Washington. Le 4 décembre 1918, Woodrow Wilson devenait le premier président américain à faire le chemin vers l’Europe. C’est sous ces auspices que cent ans après, Christine Lagarde, la directrice française du FMI, s’est placée lors de son intervention (1, 2) dans le cadre prestigieux de la Huitième conférence Henry A. Kissinger à la Bibliothèque du Congrès Américain.

Son discours était en fait une leçon adressée au public majoritairement américain. En tant que directrice du FMI, Lagarde sait que l’institution qu’elle dirige a été fondée pour servir de pilier au multilatéralisme originellement défendu par les États-Unis. La remise en cause de cet ordre mondial par l’Amérique trumpienne au profit du bilatéralisme pose donc question.

Christine Lagarde a rappelé qu’à la fin de la Seconde Guerre Mondiale, le FMI avait plusieurs missions : promouvoir la coopération monétaire internationale, appuyer l’expansion du commerce et de la croissance économique et décourager les politiques susceptibles de nuire à la prospérité. Comme les autres grandes institutions globales fondées en grande partie par les États-Unis, l’ONU ou l’OMC (anciennement GATT) par exemple, le FMI a su évoluer et surmonter ses crises successives jusqu’à aujourd’hui.

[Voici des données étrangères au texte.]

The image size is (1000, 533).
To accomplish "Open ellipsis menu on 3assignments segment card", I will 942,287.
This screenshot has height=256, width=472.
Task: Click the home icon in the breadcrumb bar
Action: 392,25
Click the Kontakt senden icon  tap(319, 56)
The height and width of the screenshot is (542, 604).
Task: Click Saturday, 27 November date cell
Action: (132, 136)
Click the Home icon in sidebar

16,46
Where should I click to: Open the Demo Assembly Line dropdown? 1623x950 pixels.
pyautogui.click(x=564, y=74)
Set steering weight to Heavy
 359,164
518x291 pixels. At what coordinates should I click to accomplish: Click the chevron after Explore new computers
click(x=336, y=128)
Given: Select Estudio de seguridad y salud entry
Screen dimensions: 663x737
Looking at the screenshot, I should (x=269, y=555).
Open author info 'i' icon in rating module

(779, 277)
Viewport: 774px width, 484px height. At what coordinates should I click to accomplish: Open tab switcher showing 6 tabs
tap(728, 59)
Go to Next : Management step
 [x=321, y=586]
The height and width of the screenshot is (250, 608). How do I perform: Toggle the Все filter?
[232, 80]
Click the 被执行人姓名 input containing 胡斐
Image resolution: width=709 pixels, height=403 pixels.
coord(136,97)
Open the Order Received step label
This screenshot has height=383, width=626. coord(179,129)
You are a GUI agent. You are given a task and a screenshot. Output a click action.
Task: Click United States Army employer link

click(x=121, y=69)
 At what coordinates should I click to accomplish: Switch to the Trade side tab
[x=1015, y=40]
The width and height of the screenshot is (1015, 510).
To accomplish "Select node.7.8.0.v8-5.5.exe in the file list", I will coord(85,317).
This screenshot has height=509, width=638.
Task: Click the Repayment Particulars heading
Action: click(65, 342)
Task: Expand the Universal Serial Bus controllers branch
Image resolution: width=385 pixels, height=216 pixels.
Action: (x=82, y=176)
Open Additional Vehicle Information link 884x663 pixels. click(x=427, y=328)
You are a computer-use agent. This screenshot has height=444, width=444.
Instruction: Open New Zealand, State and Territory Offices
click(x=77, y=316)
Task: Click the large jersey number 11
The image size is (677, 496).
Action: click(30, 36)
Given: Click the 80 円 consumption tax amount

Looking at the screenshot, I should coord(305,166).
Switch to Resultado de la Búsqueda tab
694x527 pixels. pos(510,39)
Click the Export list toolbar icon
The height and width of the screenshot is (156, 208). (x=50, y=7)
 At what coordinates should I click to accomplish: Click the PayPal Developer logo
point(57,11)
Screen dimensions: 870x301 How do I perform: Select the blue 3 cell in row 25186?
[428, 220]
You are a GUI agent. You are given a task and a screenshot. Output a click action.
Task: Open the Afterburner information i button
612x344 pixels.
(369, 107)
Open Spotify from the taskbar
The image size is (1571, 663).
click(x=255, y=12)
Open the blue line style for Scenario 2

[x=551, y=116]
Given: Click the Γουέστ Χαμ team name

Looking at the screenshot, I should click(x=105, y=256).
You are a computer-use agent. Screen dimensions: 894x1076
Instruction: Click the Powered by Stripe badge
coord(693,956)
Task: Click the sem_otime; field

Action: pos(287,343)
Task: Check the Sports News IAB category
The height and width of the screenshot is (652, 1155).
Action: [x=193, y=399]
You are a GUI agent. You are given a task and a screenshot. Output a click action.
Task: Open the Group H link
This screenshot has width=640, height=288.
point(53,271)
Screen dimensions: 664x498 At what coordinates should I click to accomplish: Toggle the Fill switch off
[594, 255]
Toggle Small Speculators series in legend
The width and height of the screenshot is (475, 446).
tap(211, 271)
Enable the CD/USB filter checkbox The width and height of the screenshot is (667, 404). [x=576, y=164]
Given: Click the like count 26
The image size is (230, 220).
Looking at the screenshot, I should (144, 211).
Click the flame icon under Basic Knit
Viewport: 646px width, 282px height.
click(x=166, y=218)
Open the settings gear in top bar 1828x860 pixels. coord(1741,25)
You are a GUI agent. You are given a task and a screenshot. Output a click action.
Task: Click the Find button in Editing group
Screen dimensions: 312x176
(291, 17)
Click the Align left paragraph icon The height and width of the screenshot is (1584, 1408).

Pourquoi les États-Unis ont-ils participé à la construction de ces grandes institutions ? Parce qu’un monde plus stable et plus florissant leur profite. La solidarité internationale est une question d’intérêt national : Washington a été récompensée de son engagement multilatéraliste par une période de croissance sans précédent.

Christine Lagarde a voulu convaincre son public que le multilatéralisme est aujourd’hui plus nécessaire que jamais. L’économie mondiale fait face à de nombreux défis : les inégalités deviennent insoutenables, le changement climatique de plus en plus pressant, les États perdent la main sur l’économie numérique… Christine Lagarde a ainsi appelé à l’avènement d’un “nouveau multilatéralisme” qui s’opposerait au retour du bilatéralisme.

Selon elle, les pays doivent s’engager à améliorer l’existence de leurs citoyens, à devenir plus transparentes et responsables et veiller à ce que les bienfaits économiques de la mondialisation profitent au plus grand nombre.

Elle a ainsi délimité quatre chantiers pour arriver à ce résultat. Premièrement, le commerce : les tensions commerciales doivent cesser et le système commercial global devenir plus juste. Deuxièmement, la fiscalité : les pays doivent coopérer afin de taxer les multinationales et réguler efficacement l’économie numérique. Troisièmement, le climat : les instruments issus des accords de Paris sur le climat sont les meilleurs outils pour lutter contre le réchauffement climatique et doivent être respectés. Quatrièmement, la lutte contre la corruption : alors que la confiance dans les institutions s’effrite, les États doivent tout faire pour promouvoir la bonne gouvernance dans les plus hautes sphères.

Agir efficacement sur ses quatre chantiers nécessite une importante coopération internationale et doit permettre d’entrer dans ce que la directrice du FMI appelle l’”âge de l’ingéniosité”. Mais pour ceci, il faut que les États-Unis, comme à la fin de la seconde guerre mondiale, mènent la marche.

Perspectives :

  1. Christine Lagarde craint l’avènement d’un “âge de la colère” et pense que le multilatéralisme défendu par le FMI est la voie vers un “âge de l’ingéniosité” qui profiterait au plus grand nombre grâce à une coopération renforcée entre les états.
  2. Elle a appelé les États-Unis à ne pas rejeter le multilatéralisme car la promotion de la solidarité internationale est dans leurs intérêts.

Sources :

  1. LAGARDE Christine, le Christine Lagarde Delivers the Kissinger Lecture in Foreign Policy and International Relations, compte Youtube Library of Congress, 4 décembre 2018.
  2. LAGARDE Christine, Age of Ingenuity : Reimagining 21st Century International Cooperation, Fonds Monétaire International, 4 décembre 2018.